* [Directions]
Please filter the entries and return only the lines that include "screenshot".

* [Data]
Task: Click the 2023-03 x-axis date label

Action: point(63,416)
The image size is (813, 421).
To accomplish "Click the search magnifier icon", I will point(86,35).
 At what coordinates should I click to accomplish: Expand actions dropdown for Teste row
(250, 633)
...
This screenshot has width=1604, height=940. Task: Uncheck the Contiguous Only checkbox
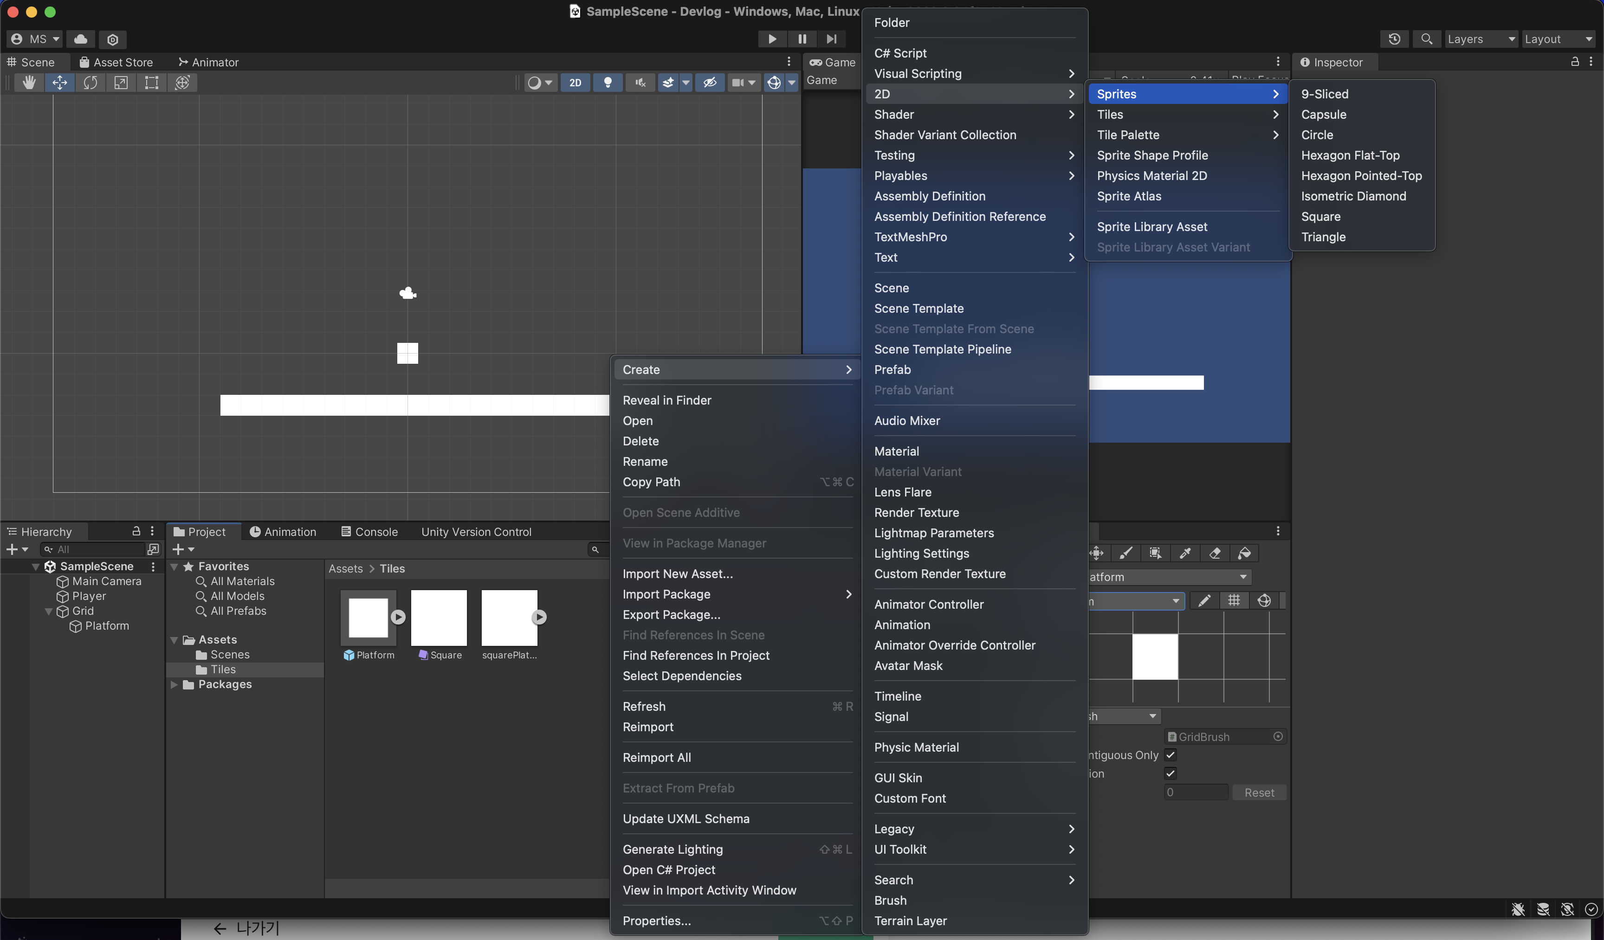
...
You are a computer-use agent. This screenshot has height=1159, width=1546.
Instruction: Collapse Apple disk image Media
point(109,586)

* [Solution]
This screenshot has width=1604, height=940. Task: Uncheck the Contiguous Only checkbox
You are a computer-use agent. This screenshot has height=1159, width=1546.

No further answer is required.